_TASK DETAILS_
Summarize the news story below about LouAnn Dagen in two sentences.

---------- PASSAGE PROVIDED

A nursing home patient in Michigan with the coronavirus asked Alexa on an Amazon Echo device for help before she died, her sister said.
LouAnn Dagen died Saturday, shortly after she was transferred to a hospital in Grand Rapids. She was 66.
She was one of 31 residents and five staff members who tested positive for the virus at the nursing home, Metron of Cedar Springs, which is now called Mission Point, according to the facility.
Paul Pruitt, director of operations at Metron, said Dagen was a resident at the nursing home for 10 years and “had never been transferred to the hospital prior to the complications that rapidly developed as a result of COVID-19.”
Pruitt said she was getting “excellent care,” and nursing home staff were following both her advance directives and clinical practice guidelines to manage her pain and symptoms.
“Once those symptoms progressed rapidly, and at the advice of her medical team, she was immediately sent to the hospital,” Pruitt said.
Residents with the coronavirus are quarantined away from the rest of the facility’s population, Pruitt said.
The medical examiner’s office said Dagen’s death was caused by diabetes, hypertension and COVID-19, the disease caused by the coronavirus, according to her sister, Penny.
LouAnn had two strokes in 2008 that left her paralyzed on her left side, her sister said.
“She was a very talented girl. She played the piano and the organ. She sang,” Penny Dagen told NBC News. “She was a ventriloquist. She played the guitar.”
Penny was unable to visit LouAnn in person after the nursing home, like others around the country, restricted visitors due to the pandemic. So, Alexa became LouAnn’s primary communications tool with her sister.
“She could call her sister through the device, and they communicated often,” Pruitt said. “It was a very positive part of her life which we supported fully.”
It wasn’t until Monday that Penny discovered the recordings from the Amazon device in her sister’s room at Metron.
Penny, who lives in Sparta, about 15 miles north of Grand Rapids, said she believes that the nursing home could have taken preventative measures sooner to slow the spread of the virus, but she doesn’t fault them.
“That’s all in the past now,” she said. “There’s nothing you can do about it now. What’s done is done.”
There were 40 or so recordings on the Amazon device over the last three to four days of her sister’s life, Penny said.
In one of the exchanges, LouAnn said: “Alexa, help me.”
In another she said: “I am in pain. I have to find a way to relieve it.”
She also asked Alexa: “Can you help me cope with pain?” and said: “Oh, Alexa, I’m going to hurt.”
“I just felt bad because I couldn’t help her,” Penny said Wednesday through tears.
She said she finds some peace in knowing that her only sibling is no longer suffering.
“She’s up there with my mom and dad and she’s not in pain anymore,” Penny said. “That’s the only thing that keeps me going.”

--------------------
---------- RECORDED INFORMATION

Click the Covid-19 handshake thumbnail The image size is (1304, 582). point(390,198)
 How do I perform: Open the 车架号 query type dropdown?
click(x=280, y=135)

--------------------

_RESPONSE_
LouAnn Dagen, a 66-year-old resident of a Michigan nursing home, died after contracting COVID-19, which the medical examiner's office listed as a cause of death along with diabetes and hypertension. Because the home had restricted visitors during the pandemic, her Amazon Echo was her main way to reach her sister, Penny, who later found about 40 recordings from her last days, including "Alexa, help me" and "I am in pain."